В политическую ситуацию восстания, в мотивы действий его вождя, в принятые тогда дипломатические решения Сенкевич, по сути дела, не вдумывается. Он упрекает, например, Хмельницкого в заключении союза с крымским ханом (им был алчный и вероломный Ислам-Гирей) и в бедствиях, которые потерпела от татарских орд Украина. Гетману ясны были и сущность политики Крыма, и опасность союза с ним (на Переяславской раде он говорил, что, «по нужде» хана «в дружбу принявши», украинский народ принял «нестерпимые беды»). Историки, однако, отмечают: этот союз был трагической необходимостью. В противном случае хан (подтверждение этому принесли ближайшие годы) вступил бы в сговор с польскими феодалами и вместе с ними выжег и залил кровью Украину. Соглашение, которое заключил в 1648 году Хмельницкий (а идя на него пришлось согласиться па посылку в Крым среди заложников и гетманского сына Тимоша), не только предоставило ему отряд татарской конницы, но и отвело от восставшей Украины угрозу удара в тыл.

В конце романа Сенкевич говорит о Хмельницком как о человеке сломленном, проигравшем дело всей жизни. Между тем Переяславская рада достойно увенчала труды и самоотверженность прославленного гетмана.

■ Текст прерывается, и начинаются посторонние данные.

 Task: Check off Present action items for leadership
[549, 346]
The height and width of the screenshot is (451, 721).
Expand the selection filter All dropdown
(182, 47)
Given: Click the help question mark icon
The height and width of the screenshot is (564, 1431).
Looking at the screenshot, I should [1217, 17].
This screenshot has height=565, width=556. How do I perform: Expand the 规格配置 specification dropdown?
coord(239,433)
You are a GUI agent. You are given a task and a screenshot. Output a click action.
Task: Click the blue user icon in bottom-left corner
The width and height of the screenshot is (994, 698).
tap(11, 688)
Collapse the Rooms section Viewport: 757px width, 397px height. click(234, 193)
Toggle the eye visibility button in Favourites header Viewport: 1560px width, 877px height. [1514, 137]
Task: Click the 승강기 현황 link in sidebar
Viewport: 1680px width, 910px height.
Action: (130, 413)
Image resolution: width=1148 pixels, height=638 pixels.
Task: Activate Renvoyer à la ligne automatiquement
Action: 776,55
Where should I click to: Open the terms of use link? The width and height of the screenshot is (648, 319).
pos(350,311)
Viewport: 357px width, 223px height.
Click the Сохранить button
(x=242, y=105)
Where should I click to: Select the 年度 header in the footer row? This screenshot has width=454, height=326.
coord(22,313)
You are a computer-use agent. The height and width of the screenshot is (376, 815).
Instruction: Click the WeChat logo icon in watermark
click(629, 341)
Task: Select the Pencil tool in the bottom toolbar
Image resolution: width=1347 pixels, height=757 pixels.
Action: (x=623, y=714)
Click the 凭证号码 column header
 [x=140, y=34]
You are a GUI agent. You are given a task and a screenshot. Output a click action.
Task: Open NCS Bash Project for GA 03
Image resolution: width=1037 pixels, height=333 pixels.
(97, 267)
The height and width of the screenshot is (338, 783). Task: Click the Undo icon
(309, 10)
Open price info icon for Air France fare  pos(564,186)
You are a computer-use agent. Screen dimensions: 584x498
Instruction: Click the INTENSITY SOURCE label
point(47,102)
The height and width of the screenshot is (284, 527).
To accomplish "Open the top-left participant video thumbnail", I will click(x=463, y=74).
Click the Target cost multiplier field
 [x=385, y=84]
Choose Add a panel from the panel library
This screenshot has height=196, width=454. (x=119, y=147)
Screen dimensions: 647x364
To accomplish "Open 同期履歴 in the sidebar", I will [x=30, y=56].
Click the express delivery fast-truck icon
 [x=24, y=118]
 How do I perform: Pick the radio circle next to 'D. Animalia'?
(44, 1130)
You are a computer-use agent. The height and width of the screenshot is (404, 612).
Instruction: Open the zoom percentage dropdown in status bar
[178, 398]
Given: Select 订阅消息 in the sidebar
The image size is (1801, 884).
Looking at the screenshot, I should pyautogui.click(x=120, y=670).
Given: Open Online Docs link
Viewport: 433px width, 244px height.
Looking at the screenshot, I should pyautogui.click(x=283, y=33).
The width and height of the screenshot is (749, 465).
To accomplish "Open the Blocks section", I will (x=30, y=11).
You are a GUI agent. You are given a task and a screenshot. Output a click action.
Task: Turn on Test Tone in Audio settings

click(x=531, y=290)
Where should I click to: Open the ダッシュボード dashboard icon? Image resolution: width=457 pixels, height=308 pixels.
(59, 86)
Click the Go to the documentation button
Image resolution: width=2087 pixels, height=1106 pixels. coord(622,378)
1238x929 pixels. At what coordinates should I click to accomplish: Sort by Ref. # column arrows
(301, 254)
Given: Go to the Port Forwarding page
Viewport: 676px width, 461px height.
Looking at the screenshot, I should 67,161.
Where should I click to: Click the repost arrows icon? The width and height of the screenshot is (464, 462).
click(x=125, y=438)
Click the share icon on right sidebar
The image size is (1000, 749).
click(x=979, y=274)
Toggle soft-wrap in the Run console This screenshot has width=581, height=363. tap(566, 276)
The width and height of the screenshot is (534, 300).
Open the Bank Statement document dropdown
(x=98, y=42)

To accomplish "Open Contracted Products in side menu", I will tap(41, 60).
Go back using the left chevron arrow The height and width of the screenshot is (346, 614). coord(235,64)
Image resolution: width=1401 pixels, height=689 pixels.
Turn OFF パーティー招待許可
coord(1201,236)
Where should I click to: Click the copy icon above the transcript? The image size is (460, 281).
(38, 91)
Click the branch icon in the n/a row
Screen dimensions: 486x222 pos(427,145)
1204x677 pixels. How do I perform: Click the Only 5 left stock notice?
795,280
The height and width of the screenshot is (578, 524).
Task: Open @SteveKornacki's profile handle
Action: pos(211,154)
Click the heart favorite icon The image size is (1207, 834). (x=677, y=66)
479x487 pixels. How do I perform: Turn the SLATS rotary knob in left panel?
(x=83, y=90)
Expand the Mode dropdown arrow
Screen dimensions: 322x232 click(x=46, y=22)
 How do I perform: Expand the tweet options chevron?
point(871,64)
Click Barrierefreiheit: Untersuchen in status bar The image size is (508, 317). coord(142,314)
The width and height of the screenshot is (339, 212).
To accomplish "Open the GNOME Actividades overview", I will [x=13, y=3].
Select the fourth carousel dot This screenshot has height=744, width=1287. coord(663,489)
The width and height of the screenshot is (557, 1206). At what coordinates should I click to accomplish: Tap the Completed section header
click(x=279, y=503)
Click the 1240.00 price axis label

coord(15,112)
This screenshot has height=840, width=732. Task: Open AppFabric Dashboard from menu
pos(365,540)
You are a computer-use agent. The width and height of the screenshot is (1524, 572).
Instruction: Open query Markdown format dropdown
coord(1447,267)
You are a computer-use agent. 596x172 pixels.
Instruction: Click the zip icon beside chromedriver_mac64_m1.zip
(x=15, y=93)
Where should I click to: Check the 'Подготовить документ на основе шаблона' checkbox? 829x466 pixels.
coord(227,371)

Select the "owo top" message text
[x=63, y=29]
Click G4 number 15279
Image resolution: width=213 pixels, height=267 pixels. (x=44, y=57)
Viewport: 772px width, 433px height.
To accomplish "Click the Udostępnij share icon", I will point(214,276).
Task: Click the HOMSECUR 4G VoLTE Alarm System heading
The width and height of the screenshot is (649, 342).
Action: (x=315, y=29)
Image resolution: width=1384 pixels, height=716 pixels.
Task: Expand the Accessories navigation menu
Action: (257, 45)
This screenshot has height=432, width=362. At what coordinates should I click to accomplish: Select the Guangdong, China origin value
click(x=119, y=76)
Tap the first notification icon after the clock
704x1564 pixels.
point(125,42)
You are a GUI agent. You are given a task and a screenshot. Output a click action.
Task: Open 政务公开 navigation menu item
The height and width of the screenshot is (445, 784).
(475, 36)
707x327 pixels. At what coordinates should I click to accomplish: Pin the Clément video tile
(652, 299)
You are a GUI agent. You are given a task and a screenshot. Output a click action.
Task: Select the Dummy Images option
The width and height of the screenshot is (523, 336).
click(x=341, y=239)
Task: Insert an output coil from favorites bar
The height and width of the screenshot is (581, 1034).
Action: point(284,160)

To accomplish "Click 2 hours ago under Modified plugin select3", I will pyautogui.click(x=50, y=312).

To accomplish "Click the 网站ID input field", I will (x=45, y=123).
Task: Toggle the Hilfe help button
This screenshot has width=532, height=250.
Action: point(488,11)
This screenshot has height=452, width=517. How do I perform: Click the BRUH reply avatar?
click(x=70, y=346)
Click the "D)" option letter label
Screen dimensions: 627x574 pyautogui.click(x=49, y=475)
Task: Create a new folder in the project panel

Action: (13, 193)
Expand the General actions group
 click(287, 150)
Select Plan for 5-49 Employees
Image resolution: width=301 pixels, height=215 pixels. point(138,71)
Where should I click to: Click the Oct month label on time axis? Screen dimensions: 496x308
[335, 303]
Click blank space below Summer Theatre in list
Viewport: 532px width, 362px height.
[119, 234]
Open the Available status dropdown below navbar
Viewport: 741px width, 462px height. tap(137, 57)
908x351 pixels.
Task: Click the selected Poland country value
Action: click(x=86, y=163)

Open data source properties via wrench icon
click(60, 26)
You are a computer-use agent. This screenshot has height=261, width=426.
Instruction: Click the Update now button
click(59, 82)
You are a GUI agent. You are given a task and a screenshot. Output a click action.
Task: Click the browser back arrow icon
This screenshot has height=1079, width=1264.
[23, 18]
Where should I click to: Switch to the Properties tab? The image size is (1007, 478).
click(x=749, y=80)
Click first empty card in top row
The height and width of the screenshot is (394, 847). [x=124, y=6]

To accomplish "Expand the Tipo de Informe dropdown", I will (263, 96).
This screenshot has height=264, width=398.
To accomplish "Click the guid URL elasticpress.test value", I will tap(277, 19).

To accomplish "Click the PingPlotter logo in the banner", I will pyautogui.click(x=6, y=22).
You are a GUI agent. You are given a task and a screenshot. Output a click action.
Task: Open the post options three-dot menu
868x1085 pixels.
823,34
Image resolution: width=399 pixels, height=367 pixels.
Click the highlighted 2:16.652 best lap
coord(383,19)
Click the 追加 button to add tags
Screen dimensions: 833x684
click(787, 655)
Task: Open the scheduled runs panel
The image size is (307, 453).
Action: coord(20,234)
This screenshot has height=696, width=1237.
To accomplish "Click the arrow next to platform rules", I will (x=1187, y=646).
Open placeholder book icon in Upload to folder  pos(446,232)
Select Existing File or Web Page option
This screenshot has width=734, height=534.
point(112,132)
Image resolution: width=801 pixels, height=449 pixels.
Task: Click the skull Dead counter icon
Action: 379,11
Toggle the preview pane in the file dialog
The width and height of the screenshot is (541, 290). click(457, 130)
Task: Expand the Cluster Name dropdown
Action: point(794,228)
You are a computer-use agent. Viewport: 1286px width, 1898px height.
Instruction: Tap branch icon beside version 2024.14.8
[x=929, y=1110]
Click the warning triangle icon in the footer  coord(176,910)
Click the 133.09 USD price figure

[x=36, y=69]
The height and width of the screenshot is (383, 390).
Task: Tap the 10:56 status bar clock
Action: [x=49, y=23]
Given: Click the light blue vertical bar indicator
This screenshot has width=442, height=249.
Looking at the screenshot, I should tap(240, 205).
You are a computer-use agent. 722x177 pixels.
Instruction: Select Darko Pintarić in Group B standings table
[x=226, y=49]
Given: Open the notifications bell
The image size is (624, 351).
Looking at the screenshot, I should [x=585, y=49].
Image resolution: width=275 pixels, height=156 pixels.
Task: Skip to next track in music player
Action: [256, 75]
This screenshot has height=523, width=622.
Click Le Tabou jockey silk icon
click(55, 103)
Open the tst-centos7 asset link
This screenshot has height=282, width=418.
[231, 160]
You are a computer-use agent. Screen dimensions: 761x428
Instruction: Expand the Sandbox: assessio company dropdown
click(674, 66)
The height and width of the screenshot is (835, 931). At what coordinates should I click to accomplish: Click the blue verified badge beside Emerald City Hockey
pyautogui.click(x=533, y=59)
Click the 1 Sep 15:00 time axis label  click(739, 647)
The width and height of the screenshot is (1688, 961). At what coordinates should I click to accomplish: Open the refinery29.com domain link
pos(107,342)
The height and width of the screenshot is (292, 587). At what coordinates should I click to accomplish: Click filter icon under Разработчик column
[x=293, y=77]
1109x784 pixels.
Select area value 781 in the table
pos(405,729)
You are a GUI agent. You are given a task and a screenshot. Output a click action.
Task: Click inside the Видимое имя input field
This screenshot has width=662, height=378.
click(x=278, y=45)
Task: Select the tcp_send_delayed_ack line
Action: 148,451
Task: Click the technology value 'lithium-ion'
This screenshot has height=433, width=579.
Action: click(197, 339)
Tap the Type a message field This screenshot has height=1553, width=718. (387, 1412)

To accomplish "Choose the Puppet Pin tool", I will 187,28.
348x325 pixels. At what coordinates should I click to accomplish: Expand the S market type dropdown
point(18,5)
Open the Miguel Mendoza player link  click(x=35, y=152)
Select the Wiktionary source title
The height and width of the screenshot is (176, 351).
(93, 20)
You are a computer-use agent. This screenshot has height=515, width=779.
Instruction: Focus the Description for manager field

Стоит здесь напомнить о достойной оценке его деятельности современниками и потомками, на Украине и в России. В украинской народной думе о смерти гетмана (1657) говорилось так:


То не чорнi хмари ясне сонце заступали,

То не буйнi вiтри в темнiм лузi бушували:

Козаки Хмельнидького ховалi

Батька свого оплакали.


Знаменитый украинский философ и писатель XVIII века Г. С. Сковорода называл Богдана в своих стихах «избранным мужем, вольности отцом, героем». Русский поэт-декабрист К. Ф. Рылеев посвятил Хмельницкому одну из своих дум и воспел его как мстителя за попранные «священнейшие права людей», любимого народом героя, под чьим водительством вступила «в бой с тиранством бодрая свобода». Советские украинские историки так определяют историческую роль Богдана Хмельницкого: «Глубочайшей любовью пользуется в народе память о Богдане Хмельницком, посвятившем всю свою жизнь освобождению Украины от ига польских захватчиков. Государственная и полководческая деятельность Богдана Хмельницкого вошла славной страницей в историю освободительной борьбы украинского народа. В наши дни имя Богдана Хмельницкого является символом героического прошлого украинского народа, символом выдающегося исторического акта — воссоединения Украины с Россией» (там же, с. 239).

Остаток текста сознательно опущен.